Calico isn’t your typical biotech company. Rather than focusing on diseases, Calico was founded to cure aging. According to Page, expanding the human life span by as much as 100 years is the company’s goal. But Google’s Calico isn’t the only project with such ambitions as to bring the health threats from aging under medical controll.
 
"[Aging and illness] affect us all; from the decreased mobility and mental agility that comes with age, to life-threatening diseases that exact a terrible physical and emotional toll on individuals and families," Page said in a statement. "And while this is clearly a longer-term bet, we believe we can make good progress within reasonable timescales with the right goals and the right people."
 
In September 2014, Calico partnered with the $112 billion biotech firm AbbVie Inc.
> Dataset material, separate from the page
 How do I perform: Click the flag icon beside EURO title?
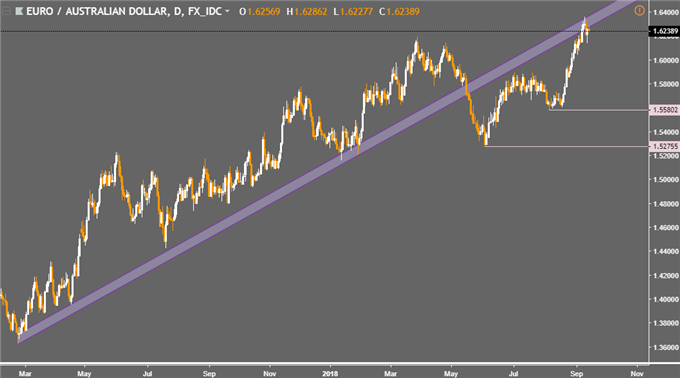pyautogui.click(x=19, y=11)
Both companies provided $250 million in funding to fight diseases associated with old age. Together, Calico and AbbVie are creating a research center in San Francisco.
 
Peter Thiel, billionaire hedge fund manager and founder of PayPal, has made anti-aging his next big venture. Thiel has contributed $3.5 million to the anti-aging non-profit Methuselah Foundation. Its mission is to find drugs that cure types of age-related damage like loss of cells and excessive cell division.
 
And Thiel is using his nonprofit, Breakout Labs, to fund dozens of other scientists working toward the goal of immortality. So far, he’s given 22 startups anywhere from $50,000 to $350,000.
 
Larry Ellison, co-founder of Oracle Corp, finds accepting mortality "incomprehensible." Peter Diamandis, the founder of the X-Prize and International Space University, has recently founded a company called "Human Longevity Inc."
 
This company’s sole purpose is to extend the healthy human life span as long as possible. And Diamandis is offering a $10 million prize for technology that gets us closer to that goal.
 
And these huge investments are starting to pay off. A gene therapy treatment is already in advanced clinical trials at Stanford University. In January 2015, it was discovered that the treatment reversed the biological age of 60-year-old human skin and muscle cells by 25 years. After just a "few days of treatment," the cells became indistinguishable from those of a 35-year-old.
 
Harvard doctors are researching this too. Recently, they activated the same gene in mice. It extended the average life span from two years to almost four years. Best of all, these new developments will create one of the greatest investment opportunities of our lifetime. The anti-aging market is expected be worth $345 billion annually by 2018.